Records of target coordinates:
◆ ◆ ◆ ◆
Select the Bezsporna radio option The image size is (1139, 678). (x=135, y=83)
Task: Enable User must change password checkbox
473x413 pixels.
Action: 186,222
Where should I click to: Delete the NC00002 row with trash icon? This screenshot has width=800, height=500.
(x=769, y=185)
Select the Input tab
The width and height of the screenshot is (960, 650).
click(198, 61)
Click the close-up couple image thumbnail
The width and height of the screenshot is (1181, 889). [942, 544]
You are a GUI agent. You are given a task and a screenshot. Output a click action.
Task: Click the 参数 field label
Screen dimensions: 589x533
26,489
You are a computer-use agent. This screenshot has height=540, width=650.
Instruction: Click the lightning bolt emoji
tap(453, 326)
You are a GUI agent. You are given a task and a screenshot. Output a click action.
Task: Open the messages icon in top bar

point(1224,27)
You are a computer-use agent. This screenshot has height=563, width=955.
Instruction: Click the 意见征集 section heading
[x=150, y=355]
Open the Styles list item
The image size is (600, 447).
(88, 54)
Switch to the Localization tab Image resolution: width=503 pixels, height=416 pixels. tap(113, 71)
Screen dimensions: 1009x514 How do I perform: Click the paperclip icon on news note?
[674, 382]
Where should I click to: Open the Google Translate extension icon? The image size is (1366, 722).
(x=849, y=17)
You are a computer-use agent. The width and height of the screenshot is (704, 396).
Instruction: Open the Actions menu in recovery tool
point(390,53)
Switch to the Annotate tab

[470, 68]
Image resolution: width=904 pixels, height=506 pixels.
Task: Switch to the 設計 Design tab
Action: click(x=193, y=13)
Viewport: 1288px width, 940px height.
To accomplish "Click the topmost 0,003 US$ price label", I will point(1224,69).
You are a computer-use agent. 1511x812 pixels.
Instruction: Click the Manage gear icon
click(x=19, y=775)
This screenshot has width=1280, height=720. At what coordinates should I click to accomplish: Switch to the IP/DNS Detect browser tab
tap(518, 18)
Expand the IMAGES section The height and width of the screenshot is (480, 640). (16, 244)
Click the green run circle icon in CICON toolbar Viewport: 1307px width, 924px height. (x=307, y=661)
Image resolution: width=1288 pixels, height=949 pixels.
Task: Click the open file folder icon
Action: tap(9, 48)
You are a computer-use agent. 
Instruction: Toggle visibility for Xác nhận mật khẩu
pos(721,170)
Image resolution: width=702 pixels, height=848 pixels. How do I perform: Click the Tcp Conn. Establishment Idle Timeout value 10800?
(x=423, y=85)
◆ ◆ ◆ ◆
## Written task
Find every line in the records above that contains the string "resolution", matching case exactly, and copy each of those lines in full.

## Response for this exercise
Switch to the Localization tab Image resolution: width=503 pixels, height=416 pixels. tap(113, 71)
Image resolution: width=904 pixels, height=506 pixels.
Image resolution: width=1288 pixels, height=949 pixels.
Image resolution: width=702 pixels, height=848 pixels. How do I perform: Click the Tcp Conn. Establishment Idle Timeout value 10800?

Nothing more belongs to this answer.